Panzer tinplate sparking tank (Gescha Toys)
A rare clockwork steerable Panzer Tank toy with sparking guns and rubber tracks, made by Gesha Toys in Germany in the 1950s, with a single large turreted gun barrel and two small machine-gun ports.
The toy is fairly large at ~194×111mm, and is missing a few accessories, such as the tools that were meant to fit into the two holders on the front fenders.
Gescha Toys
Nuremburg toy company Gescha Toys seems to have been named after the standard German-language patent markings on their toys, which foreign buyers tended to mistake for a German company name. Nuremberg was home to a number of tinplate toy manufacturers who sometimes made quite similar-looking products, and by actually calling their company "Gescha", they may have been trying to make use of this misidentification - if foreign buyers are retailers were familiar with the "Gescha" markings on their or other company's similar tinplate toys, and enquired about a "Gescha" toy, then perhaps a company called Gescha Toys would be more likely to get the business.
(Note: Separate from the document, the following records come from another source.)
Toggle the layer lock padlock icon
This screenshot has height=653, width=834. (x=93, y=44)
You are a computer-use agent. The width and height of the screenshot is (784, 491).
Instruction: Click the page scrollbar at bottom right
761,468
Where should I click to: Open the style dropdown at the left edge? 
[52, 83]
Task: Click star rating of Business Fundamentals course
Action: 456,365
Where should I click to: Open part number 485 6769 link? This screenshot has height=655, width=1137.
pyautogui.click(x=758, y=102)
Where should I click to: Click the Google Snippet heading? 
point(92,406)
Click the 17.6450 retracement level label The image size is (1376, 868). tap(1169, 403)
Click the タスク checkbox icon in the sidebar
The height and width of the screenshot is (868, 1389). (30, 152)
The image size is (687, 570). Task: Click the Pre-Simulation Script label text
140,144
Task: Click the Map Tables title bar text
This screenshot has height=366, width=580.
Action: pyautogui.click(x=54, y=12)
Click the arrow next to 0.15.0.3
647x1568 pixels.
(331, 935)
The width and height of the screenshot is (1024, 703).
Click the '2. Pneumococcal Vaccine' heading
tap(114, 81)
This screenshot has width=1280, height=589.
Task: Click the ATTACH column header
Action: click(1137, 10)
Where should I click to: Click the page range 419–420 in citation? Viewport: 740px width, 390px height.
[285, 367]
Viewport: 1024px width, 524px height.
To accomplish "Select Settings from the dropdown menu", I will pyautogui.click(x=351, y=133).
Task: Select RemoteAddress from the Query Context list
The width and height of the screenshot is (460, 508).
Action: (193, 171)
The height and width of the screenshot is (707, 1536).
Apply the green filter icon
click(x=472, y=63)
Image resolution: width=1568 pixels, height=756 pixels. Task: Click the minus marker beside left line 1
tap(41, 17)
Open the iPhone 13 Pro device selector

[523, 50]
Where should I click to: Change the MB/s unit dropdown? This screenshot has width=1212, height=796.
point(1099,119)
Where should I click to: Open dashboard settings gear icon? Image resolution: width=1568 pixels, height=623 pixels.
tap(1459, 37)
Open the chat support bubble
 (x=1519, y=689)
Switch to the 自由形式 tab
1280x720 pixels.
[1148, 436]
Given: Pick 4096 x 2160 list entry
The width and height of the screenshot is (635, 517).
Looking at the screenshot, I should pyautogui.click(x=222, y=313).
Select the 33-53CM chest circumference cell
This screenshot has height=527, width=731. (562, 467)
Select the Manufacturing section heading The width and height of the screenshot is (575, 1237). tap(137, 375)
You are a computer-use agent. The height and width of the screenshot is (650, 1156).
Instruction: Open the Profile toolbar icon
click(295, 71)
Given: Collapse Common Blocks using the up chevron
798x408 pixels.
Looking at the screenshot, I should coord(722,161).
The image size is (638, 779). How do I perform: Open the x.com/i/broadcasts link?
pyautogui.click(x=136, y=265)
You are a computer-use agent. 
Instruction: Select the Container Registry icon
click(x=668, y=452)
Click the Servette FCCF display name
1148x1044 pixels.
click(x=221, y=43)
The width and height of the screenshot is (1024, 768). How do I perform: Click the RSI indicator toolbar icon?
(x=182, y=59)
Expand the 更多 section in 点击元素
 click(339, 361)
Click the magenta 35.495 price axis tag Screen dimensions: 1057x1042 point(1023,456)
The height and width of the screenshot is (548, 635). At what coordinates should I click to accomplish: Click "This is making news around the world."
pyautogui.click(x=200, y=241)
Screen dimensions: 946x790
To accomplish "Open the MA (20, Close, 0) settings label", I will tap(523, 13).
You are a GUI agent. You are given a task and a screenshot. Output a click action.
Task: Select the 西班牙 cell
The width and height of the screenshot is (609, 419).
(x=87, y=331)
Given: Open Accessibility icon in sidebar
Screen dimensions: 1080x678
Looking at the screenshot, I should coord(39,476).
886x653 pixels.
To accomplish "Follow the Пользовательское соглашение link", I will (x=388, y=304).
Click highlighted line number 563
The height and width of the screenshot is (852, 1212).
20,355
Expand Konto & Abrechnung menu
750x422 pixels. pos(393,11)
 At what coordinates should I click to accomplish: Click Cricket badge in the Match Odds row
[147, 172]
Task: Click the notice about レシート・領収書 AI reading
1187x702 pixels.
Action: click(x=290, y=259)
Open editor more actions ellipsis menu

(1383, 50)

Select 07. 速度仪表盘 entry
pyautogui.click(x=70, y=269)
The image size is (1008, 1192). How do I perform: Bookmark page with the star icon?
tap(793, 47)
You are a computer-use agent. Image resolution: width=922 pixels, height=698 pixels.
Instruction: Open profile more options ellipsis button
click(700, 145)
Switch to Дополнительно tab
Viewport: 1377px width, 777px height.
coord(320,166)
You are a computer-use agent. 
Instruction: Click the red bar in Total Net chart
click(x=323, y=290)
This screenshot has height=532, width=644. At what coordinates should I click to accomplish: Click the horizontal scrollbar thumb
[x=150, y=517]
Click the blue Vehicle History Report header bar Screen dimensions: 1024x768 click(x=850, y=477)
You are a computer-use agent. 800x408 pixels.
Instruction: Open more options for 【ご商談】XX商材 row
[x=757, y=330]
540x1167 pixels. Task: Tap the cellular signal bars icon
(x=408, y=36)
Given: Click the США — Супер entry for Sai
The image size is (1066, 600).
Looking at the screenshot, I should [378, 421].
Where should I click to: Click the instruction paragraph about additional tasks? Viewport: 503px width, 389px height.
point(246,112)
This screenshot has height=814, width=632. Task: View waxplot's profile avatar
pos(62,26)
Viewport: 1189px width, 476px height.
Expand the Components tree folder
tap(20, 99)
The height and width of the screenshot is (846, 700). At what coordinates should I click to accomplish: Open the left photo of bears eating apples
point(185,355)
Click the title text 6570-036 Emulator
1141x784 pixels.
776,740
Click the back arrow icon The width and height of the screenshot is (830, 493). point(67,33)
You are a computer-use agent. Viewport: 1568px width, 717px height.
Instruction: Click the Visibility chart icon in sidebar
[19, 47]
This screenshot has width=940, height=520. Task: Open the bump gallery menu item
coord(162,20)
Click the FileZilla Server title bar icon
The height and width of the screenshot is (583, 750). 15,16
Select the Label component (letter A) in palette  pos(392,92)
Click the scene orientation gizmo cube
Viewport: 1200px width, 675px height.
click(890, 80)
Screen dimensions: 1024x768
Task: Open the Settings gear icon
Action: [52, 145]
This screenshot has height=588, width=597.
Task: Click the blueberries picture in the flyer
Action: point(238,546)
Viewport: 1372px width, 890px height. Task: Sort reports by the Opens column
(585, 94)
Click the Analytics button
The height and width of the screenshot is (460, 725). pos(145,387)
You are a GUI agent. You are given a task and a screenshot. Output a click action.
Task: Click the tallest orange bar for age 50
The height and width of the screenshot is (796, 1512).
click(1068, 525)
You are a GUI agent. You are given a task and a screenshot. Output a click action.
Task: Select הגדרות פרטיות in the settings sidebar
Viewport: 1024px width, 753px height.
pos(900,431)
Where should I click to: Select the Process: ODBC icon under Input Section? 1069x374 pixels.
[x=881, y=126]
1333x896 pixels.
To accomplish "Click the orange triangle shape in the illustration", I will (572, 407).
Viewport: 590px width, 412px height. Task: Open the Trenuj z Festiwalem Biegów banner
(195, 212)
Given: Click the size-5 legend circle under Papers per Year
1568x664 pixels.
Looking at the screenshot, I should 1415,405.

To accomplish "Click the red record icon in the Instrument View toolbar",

This resulted in the odd situation of having Gescha toys also marked "Patent" in English, meaning "Patent, patent". The confusion also makes identification more difficult, as the fact that a "Gescha-looking" toy has "Gescha" stamped onto the base doesn't necessarily mean that it was made by Gescha. The risk of misidentification isn't helped by the fact that Nuremberg had become a toymaking centre partly because of the number of skilled toymaking craftspeople in the region, who sometimes moved between companies - since these companies were often trying to produce similar products based on the same real-world objects (such as a Panzer tank), and since their personnel had basically the same training and the same local traditional stylistic influences, it's sometimes difficult to tell who made a given item without relying on the manufacturer marks.
Gescha later got into diecast models, and changed their name to Conrad.